Military history

Chapter 35

Wickham wanted a drink, and even more than that wanted to sit or lie down and rest for a while. Most of all he was sick of sitting on his mare presenting a target to every French gunner out there. After leaving Lawson he had ridden along the ridge-line. That had not been too bad. There were riflemen ahead of him and the nearest French were some two hundred yards away. Once only had he heard the whirring of a spent musket ball pass his head. Still, it was a considerable relief when he reached a cluster of olive trees and knew that these would shield him from the sight of Lawson or anyone else. It was also good that no one was close for his hand was shaking as it held the reins and he could not control it. Once past the trees he swung down more on to the slope. It might have worked if Sir Arthur’s staff had not been peacefully sitting their horses on the crest about fifty yards farther along. There was no choice but to join them.

A solid shot punched the air just feet away from him as he arrived. He could not help flinching.

‘Was it something you said to them?’ commented Colonel Fitzwilliam cheerfully.

Wickham gulped, but managed to answer. ‘No, the French just recognise talent and so that is bound to make me a target.’

‘Well said, old boy.’ Fitzwilliam had a low opinion of Wickham – indeed knew too much of the man to have anything else – but that might well change if he showed true courage.
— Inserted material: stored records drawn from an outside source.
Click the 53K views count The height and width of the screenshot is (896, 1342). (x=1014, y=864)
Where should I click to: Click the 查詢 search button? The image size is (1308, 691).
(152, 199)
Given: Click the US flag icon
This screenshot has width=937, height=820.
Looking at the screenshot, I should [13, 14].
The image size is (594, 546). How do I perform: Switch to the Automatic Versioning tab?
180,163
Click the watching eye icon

After all, what was more fundamental in revealing a man’s quality? ‘Sir Harry has come ashore this morning. However, he has most generously declined to replace Sir Arthur in command now that the battle has commenced. Sensible too, really, since Wellesley knows our dispositions far better. He is waiting back behind the village at an appropriateistance. Doesn’t want to be in the way, of course, or confuse matters.’

‘Should I report to General Burrard?’ Wickham asked, trying to conceal his hope of spending the remainder of the battle in more comfortable and safer surroundings.
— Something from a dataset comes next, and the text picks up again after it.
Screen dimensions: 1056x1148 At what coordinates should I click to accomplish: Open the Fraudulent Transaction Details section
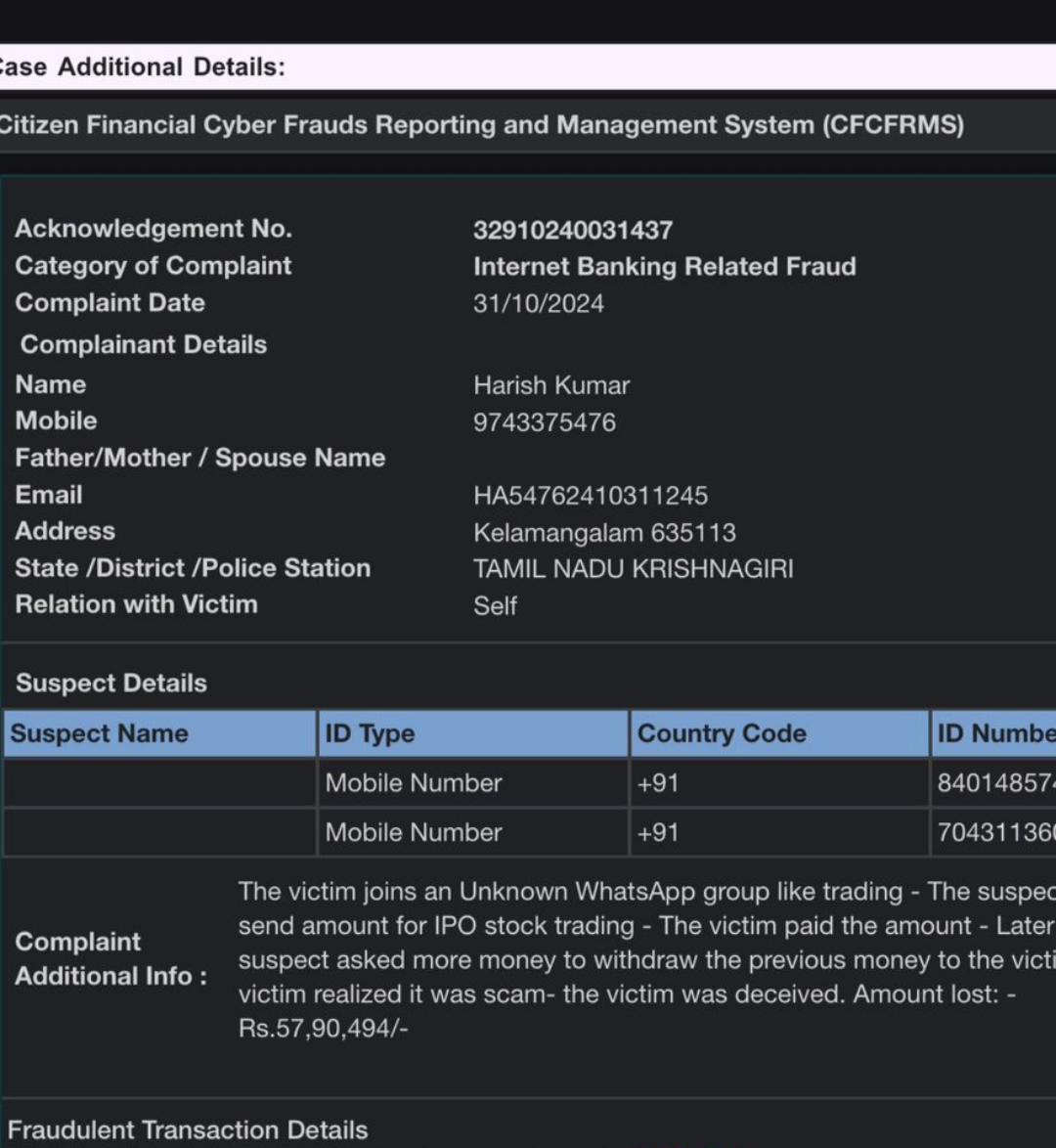point(188,1130)
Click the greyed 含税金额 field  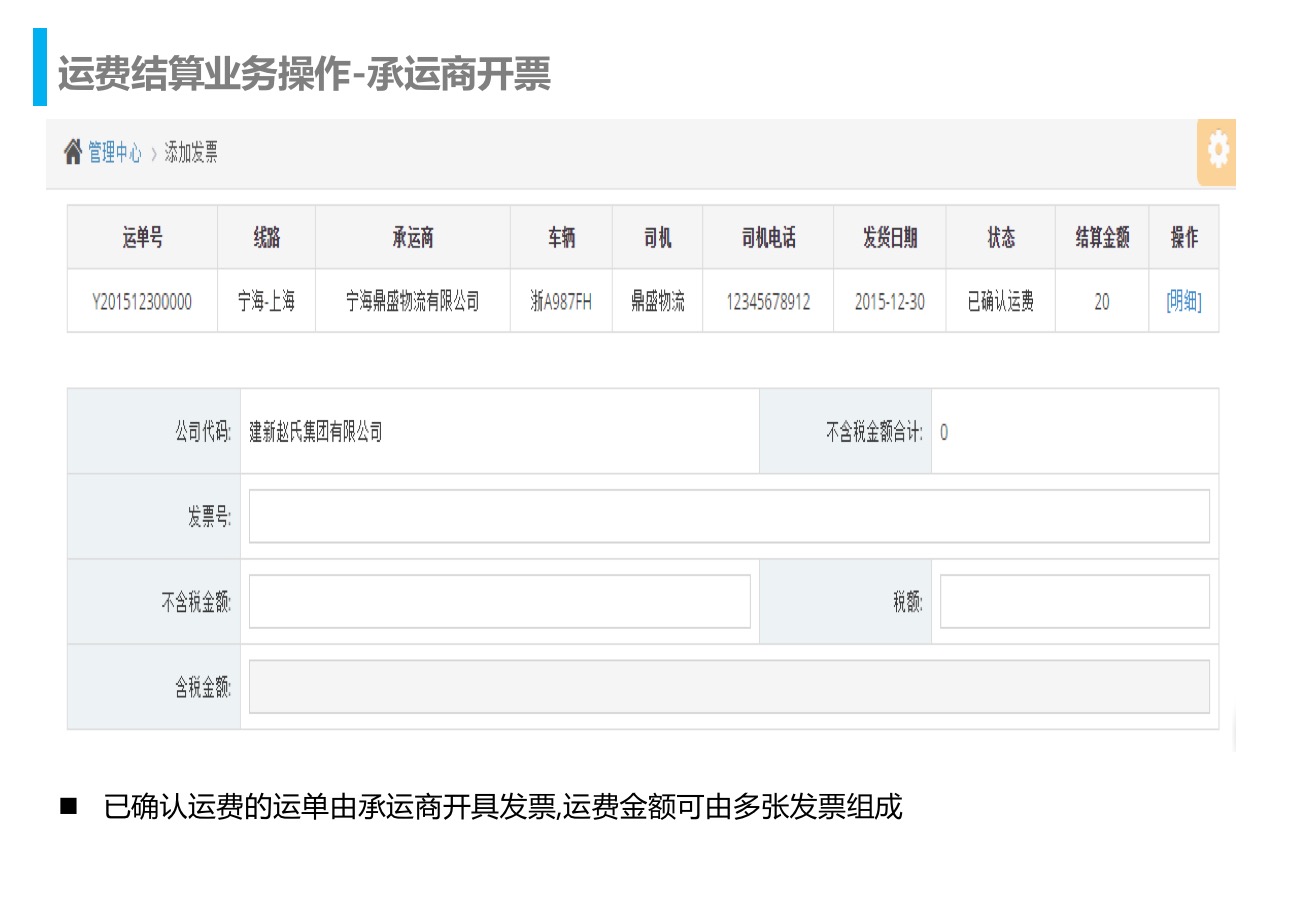pos(728,687)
‘No need. He has let me come forward and said that you could remain as well. Didn’t begrudge us having some fun. You’ll like him. He’s a grand fellow.’

‘Yes, he sounds it.’ Wickham tried to conceal his disappointment. ‘And I must thank you for helping to secure me this assignment.’ There, that would help. A gentleman could readily be expected to show a little discomfort in anything so emotional as admitting gratitude.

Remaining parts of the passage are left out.